The adverse metabolic side-effects of glucocorticoids often limit their therapeutic use. As male rodents have been shown to respond more robustly to the anti-inflammatory effects of glucocorticoids, we aimed to determine whether there are also sex differences in the metabolic response to exogenous glucocorticoids.
Eight-week-old CD1 mice were treated with vehicle or 50 μg/ml corticosterone (CS) in the drinking water for 4 weeks. Insulin tolerance and body composition (by DXA) were assessed in intact, castrated and DHT-replaced male and female mice treated with either vehicle or CS.

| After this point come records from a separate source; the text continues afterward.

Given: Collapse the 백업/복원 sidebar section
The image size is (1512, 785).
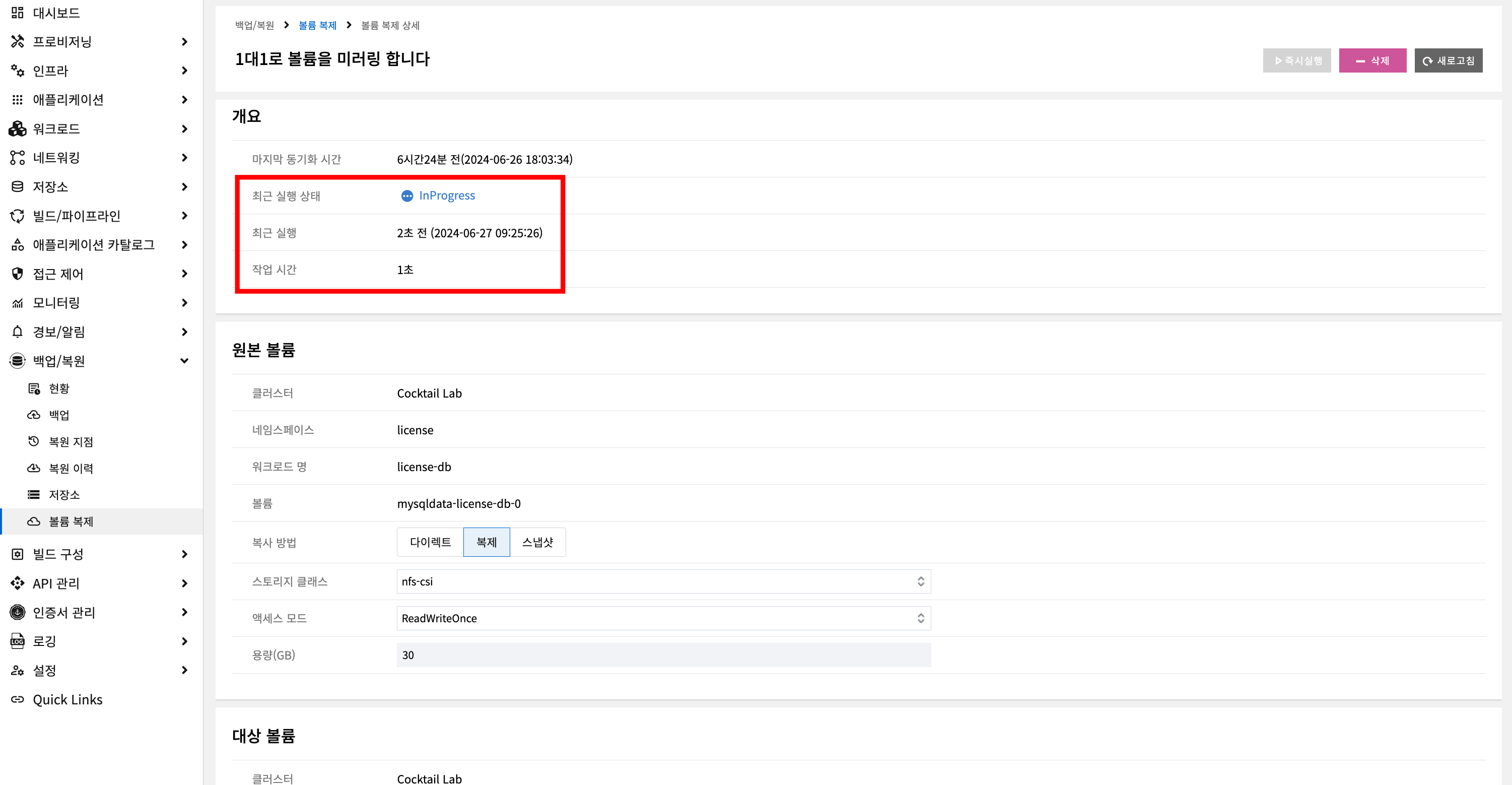Looking at the screenshot, I should point(184,360).
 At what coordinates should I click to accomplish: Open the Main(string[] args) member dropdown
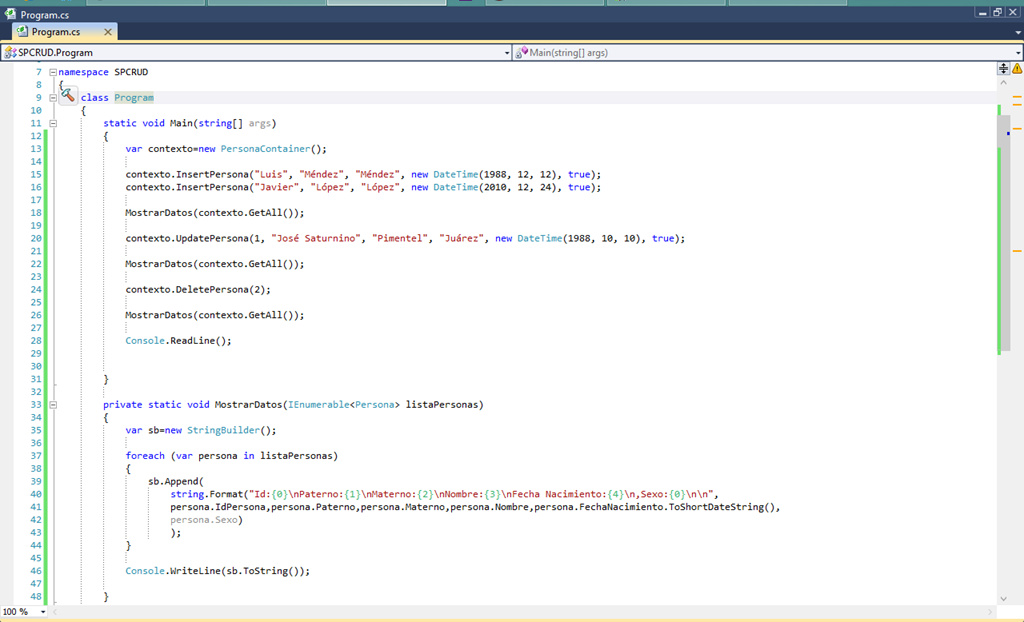coord(1016,52)
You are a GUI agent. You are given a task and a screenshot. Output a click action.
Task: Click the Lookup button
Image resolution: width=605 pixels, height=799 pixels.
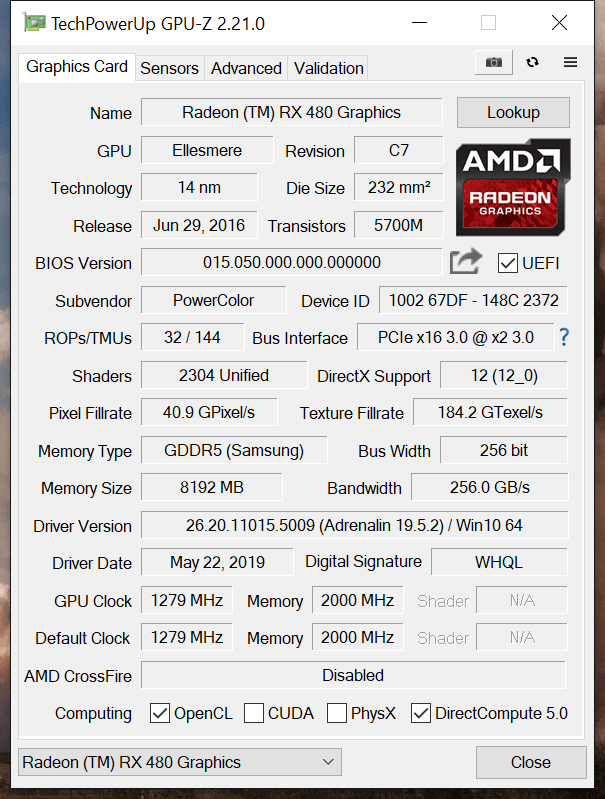(513, 112)

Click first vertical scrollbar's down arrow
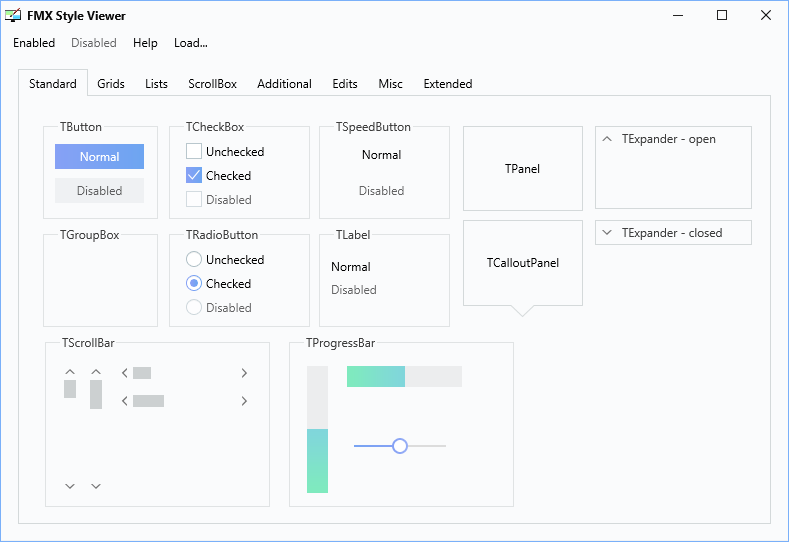click(70, 486)
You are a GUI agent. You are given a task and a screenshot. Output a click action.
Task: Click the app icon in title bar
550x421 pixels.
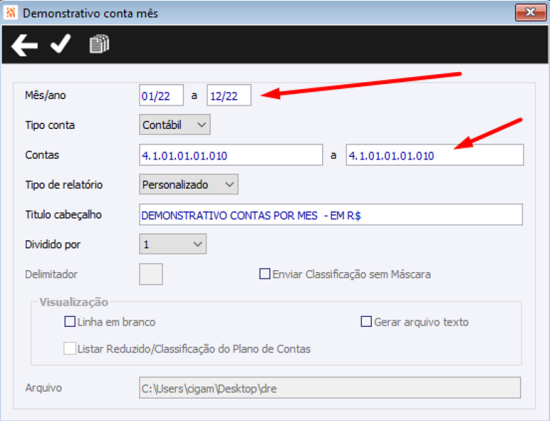pyautogui.click(x=10, y=13)
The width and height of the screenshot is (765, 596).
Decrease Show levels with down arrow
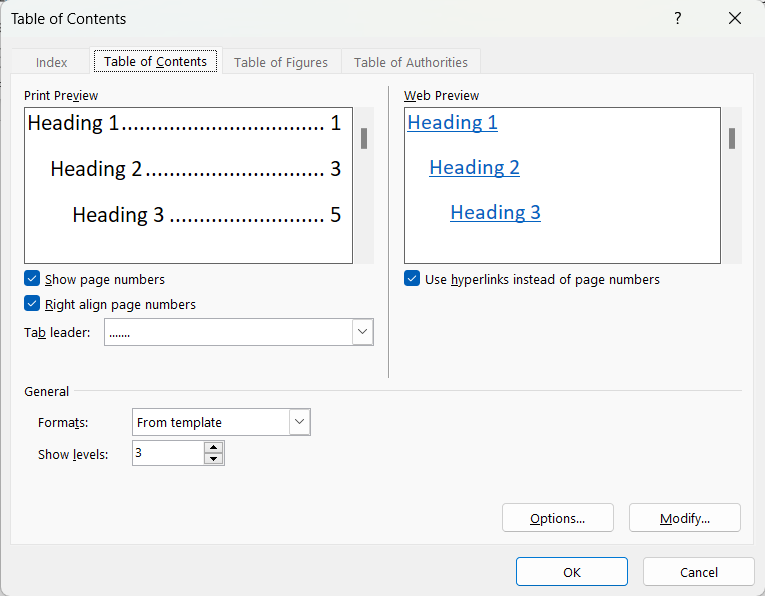point(214,459)
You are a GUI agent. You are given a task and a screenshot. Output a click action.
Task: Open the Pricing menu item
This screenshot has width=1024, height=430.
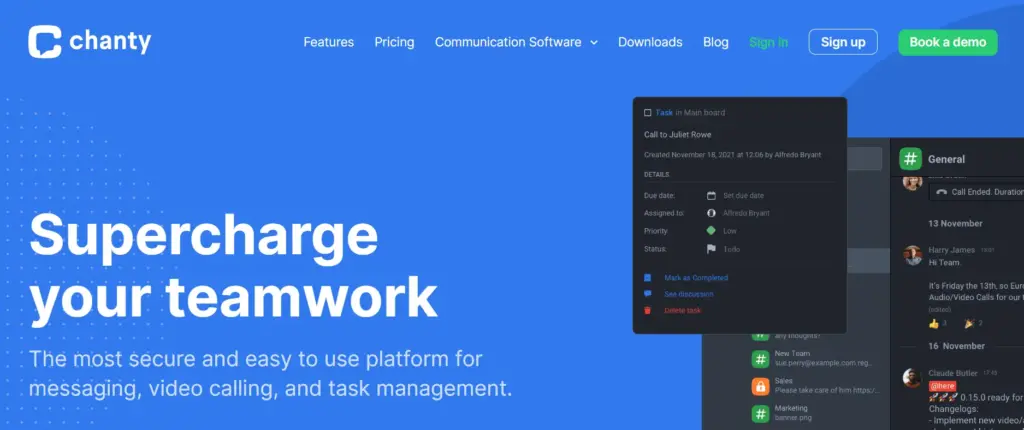point(394,42)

Intact male mice developed severe insulin resistance and increased adiposity as a result of CS treatment (fat mass males: vehicle +3% vs. CS +42%, p<0.001). In contrast, both intact and overiectomised females maintained normal insulin sensitivity and body composition in the presence of CS, indicating that the gender difference in metabolic CS-sensitivity is not due to a protective effect of estrogens. When male mice were orchidectomized (ORC), treatment with CS no longer resulted in insulin resistance or abnormal fat accrual. To assess if the resilience of females and ORC-males to the metabolic side-effects of CS was due to a lack of androgens, ORC-males and OVX-female mice were implanted with the minimally aromatizable dihydrotestosterone (DHT). DHT alone had no effect on fat or insulin sensitivity in either gender, however co-treatment with DHT and CS rendered both ORC-males and OVX-females severely insulin resistant and caused significant fat accrual (fat mass OVX-females+DHT: vehicle +37% vs. CS +94% p<0.05 and ORC-males+DHT: vehicle +21% vs. CS +98% p<0.001).
Mice demonstrate a strong dichotomy in their metabolic response to excess glucocorticoids, with males being more sensitive than females. Our data indicate that androgens strongly potentiate the adverse metabolic side effects of glucocorticoids.